SOURCE DATA START

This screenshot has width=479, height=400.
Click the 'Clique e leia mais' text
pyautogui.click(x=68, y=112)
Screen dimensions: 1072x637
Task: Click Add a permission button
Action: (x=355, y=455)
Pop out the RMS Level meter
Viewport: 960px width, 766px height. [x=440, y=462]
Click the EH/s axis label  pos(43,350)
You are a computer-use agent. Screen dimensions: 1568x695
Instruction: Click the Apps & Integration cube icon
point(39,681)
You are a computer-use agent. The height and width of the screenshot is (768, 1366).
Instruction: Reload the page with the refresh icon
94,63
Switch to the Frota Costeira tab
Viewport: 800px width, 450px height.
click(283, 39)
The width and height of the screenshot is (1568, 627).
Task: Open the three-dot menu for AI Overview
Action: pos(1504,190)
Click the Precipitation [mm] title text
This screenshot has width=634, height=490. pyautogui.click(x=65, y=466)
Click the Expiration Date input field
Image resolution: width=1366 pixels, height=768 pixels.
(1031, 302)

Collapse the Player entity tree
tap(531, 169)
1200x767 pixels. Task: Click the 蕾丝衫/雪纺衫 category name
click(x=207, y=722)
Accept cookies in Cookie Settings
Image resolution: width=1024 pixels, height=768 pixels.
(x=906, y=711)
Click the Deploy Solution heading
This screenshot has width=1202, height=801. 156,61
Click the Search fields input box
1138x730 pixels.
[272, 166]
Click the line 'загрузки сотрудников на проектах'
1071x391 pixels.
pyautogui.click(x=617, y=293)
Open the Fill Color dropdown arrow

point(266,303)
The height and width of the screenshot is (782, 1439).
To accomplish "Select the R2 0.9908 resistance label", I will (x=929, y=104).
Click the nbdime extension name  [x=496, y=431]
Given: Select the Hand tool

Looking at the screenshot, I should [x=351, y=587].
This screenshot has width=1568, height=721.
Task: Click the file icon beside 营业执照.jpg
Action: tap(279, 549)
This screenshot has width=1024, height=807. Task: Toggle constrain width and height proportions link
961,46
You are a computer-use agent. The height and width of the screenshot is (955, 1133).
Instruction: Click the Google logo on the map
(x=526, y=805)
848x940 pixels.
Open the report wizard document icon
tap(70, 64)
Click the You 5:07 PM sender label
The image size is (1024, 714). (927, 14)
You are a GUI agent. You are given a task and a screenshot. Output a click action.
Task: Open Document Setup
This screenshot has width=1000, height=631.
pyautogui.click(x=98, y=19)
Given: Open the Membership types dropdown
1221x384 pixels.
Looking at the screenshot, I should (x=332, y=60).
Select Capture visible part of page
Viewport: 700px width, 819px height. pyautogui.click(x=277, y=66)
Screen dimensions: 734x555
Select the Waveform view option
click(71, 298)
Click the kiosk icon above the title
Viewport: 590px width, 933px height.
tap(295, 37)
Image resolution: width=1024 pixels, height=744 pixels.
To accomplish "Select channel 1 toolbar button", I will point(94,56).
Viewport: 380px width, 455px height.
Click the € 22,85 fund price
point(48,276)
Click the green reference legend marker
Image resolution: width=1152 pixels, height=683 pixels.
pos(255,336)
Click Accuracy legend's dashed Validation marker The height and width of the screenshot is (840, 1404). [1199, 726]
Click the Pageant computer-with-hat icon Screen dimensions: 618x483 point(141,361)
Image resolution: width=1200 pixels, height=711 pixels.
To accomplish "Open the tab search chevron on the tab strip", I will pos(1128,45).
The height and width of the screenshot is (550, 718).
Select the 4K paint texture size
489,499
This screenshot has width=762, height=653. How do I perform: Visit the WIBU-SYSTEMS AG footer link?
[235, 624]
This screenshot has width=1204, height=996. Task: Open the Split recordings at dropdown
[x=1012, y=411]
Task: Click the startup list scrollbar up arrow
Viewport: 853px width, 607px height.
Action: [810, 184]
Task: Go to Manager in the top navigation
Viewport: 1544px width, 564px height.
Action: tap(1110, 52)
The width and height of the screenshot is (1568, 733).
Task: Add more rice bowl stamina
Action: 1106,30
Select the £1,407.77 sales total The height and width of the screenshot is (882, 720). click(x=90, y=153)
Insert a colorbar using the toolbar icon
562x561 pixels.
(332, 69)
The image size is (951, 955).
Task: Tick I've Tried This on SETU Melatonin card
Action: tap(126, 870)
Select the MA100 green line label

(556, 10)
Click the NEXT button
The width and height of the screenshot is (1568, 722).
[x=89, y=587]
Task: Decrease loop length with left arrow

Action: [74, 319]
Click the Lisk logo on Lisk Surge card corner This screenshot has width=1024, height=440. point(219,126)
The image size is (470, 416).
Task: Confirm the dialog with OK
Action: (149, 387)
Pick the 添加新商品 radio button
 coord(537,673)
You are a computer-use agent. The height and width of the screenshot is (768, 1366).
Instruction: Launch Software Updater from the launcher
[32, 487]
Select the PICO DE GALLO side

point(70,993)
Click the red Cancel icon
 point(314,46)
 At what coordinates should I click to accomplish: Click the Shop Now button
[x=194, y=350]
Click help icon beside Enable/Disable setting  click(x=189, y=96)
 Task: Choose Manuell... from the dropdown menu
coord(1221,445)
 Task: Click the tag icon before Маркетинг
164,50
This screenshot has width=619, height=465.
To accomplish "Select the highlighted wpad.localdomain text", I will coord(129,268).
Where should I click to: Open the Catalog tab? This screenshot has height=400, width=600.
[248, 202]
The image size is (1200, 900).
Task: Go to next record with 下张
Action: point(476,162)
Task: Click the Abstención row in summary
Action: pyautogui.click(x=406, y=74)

SOURCE DATA END

- _WORK TASK_:
Your task is to copy each line from the material above that includes the word "marker".

- _REPLY TO THE EXERCISE_:
Click the green reference legend marker
Click Accuracy legend's dashed Validation marker The height and width of the screenshot is (840, 1404). [1199, 726]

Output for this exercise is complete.